AIM OF THE TASK:
What do the lines say, reproduced word for word, from the first of the entries below through the line bearing "Other group permission"?

─── MATERIAL PROVIDED ───

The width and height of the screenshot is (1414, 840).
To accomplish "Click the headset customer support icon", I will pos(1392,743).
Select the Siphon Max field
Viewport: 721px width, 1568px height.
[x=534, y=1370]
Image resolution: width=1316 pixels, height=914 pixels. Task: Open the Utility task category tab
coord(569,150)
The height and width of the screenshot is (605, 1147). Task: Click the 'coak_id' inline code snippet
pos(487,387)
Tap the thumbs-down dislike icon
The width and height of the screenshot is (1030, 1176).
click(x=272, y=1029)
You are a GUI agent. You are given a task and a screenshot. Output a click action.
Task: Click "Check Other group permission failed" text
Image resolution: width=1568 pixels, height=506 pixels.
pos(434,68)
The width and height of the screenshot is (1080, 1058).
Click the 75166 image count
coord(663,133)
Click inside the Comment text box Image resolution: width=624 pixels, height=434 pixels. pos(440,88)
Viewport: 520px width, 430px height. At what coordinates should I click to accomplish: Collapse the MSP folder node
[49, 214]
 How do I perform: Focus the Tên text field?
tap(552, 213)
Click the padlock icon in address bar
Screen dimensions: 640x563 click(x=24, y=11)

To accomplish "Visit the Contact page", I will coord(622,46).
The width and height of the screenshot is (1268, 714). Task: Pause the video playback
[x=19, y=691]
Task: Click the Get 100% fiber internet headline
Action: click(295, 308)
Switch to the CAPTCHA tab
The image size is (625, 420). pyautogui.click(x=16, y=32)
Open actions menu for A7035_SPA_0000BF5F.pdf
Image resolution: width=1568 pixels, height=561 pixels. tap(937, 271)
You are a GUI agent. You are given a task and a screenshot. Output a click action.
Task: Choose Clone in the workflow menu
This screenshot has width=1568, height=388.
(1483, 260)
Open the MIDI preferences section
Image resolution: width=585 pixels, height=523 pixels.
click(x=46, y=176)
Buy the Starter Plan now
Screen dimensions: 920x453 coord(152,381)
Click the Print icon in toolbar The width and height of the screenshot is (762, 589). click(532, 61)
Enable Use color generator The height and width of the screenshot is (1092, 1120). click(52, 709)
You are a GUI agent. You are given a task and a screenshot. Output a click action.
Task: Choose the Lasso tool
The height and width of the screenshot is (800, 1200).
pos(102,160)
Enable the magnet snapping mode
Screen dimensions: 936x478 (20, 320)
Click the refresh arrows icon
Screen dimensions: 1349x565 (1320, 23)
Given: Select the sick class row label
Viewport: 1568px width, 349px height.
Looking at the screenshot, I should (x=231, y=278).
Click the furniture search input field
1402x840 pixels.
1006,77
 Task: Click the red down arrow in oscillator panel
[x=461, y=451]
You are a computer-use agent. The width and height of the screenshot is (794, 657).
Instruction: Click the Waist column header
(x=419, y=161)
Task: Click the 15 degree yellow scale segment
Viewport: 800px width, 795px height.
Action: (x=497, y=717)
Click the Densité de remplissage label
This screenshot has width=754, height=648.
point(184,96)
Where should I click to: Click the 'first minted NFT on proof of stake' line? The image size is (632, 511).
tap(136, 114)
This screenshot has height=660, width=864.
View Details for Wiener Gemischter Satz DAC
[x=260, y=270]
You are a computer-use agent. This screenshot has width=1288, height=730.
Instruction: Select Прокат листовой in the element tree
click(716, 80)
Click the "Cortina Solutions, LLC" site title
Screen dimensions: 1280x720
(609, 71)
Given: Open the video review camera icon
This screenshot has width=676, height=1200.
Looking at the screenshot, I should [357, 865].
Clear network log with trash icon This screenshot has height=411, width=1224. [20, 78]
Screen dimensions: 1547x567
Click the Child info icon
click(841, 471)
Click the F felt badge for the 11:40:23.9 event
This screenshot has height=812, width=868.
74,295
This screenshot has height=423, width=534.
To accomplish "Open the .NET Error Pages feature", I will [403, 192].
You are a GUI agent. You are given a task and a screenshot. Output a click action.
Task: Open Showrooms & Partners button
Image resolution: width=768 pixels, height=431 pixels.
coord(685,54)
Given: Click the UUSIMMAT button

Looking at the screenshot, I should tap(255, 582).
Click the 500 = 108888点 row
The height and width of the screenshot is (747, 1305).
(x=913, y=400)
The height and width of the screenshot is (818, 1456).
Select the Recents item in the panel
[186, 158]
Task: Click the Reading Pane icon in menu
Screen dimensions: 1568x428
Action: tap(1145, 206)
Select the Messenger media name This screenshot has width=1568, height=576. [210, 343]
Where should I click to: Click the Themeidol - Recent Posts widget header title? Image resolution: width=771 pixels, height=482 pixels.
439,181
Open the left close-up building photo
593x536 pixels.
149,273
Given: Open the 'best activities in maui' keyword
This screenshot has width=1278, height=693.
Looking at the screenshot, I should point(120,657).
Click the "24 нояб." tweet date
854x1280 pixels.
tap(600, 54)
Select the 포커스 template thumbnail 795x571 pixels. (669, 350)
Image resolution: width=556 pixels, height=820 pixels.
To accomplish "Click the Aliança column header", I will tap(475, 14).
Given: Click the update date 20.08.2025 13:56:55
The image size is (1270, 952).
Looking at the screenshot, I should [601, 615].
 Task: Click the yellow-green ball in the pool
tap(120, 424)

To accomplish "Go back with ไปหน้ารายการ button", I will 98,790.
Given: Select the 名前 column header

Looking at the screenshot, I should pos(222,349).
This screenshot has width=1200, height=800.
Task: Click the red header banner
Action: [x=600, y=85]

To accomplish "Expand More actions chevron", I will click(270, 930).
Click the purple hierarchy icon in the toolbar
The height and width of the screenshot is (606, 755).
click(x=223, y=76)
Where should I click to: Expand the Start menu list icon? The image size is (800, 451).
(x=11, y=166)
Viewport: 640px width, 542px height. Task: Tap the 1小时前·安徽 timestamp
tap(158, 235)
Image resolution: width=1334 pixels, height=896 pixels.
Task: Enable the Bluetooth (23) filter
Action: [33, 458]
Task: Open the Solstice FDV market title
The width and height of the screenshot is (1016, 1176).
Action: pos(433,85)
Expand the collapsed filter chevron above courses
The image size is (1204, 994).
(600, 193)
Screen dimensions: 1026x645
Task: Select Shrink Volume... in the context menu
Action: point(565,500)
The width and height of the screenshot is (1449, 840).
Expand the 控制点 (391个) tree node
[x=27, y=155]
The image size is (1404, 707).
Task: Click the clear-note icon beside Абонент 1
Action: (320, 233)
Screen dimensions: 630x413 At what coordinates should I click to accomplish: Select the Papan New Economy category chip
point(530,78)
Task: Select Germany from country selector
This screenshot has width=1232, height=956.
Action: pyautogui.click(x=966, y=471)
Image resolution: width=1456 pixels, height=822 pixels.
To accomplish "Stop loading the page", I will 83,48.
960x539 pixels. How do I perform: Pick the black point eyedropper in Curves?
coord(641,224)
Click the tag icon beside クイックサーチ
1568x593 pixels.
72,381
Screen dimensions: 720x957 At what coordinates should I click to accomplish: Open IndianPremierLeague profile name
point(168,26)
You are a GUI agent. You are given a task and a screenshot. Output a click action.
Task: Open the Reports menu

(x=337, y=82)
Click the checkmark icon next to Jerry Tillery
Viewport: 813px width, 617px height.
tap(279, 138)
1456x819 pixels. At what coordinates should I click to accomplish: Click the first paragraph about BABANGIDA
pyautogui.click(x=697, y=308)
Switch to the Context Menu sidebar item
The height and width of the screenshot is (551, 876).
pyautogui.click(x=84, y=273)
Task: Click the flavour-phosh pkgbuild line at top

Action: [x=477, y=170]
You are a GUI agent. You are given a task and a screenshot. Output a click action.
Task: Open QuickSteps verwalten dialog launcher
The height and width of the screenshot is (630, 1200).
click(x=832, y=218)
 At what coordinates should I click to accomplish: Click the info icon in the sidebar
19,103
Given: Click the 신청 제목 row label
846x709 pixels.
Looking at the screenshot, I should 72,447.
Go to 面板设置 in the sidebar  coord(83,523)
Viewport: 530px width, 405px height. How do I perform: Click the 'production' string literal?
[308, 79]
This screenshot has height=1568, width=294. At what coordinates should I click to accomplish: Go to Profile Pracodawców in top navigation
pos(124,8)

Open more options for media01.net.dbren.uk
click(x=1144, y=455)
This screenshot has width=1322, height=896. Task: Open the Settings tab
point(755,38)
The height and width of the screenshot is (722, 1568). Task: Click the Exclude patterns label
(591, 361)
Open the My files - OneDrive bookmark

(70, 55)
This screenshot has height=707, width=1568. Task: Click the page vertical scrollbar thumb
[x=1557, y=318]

───

ANSWER TO THIS EXERCISE:
The width and height of the screenshot is (1414, 840).
To accomplish "Click the headset customer support icon", I will pos(1392,743).
Select the Siphon Max field
Viewport: 721px width, 1568px height.
[x=534, y=1370]
Image resolution: width=1316 pixels, height=914 pixels. Task: Open the Utility task category tab
coord(569,150)
The height and width of the screenshot is (605, 1147). Task: Click the 'coak_id' inline code snippet
pos(487,387)
Tap the thumbs-down dislike icon
The width and height of the screenshot is (1030, 1176).
click(x=272, y=1029)
You are a GUI agent. You are given a task and a screenshot. Output a click action.
Task: Click "Check Other group permission failed" text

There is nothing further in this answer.